By Ayhan Simsek
German Chancellor Angela Merkel on Wednesday defended the EU-Turkey refugee agreement and called for more efforts regarding the resettlement of refugees.
Speaking at a joint press conference with Austrian counterpart Sebastian Kurz in Berlin, she said protecting EU's external borders and providing support to countries hosting millions of refugees were important pillars in addressing the crisis.
“I was very surprised to see a lot of criticism directed at the EU-Turkey agreement when we concluded it,” she said, referring to criticism by several EU members, including Austria, two years ago.
Kurz, who was the Austrian foreign minister in 2016, had criticized the deal, arguing it would make EU dependent on Turkey.
Merkel added that the agreement proved successful in protecting EU's external borders.
“I don’t think that we can leave it to human traffickers and smugglers to decide who can arrive in Europe and who cannot,” she added.
She also called for more efforts in overcoming current problems in the resettlement of refugees from Turkey and other countries hosting millions of refugees from conflict regions.
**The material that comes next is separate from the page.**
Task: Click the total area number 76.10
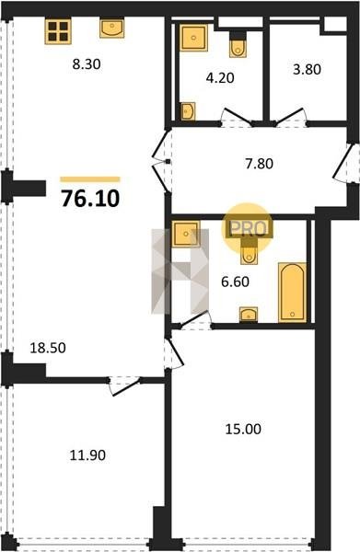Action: click(x=90, y=199)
“We must achieve more through resettlement, through cooperation with the UNHCR, and agreements with the respective countries,” she said.
Merkel has long been a key supporter of the EU-Turkey agreement clinched in March 2016, which aimed at discouraging the irregular migration through the Aegean Sea by establishing stricter measures against human traffickers and improving the conditions of nearly 3 million Syrian refugees in Turkey.
Although the plan has successfully reduced irregular migration flows and came as a significant relief for Merkel in domestic politics, the EU has failed to timely deliver the promised funding for refugees in Turkey.
The EU’s plans for the resettlement of refugees have largely stalled, due to reluctance among member states.
Turkey hosts more Syrian refugees than any other country in the world. Ankara says it has spent more than €20 billion ($24.1 billion) from its own national resources for helping and sheltering refugees since the beginning of the Syrian civil war.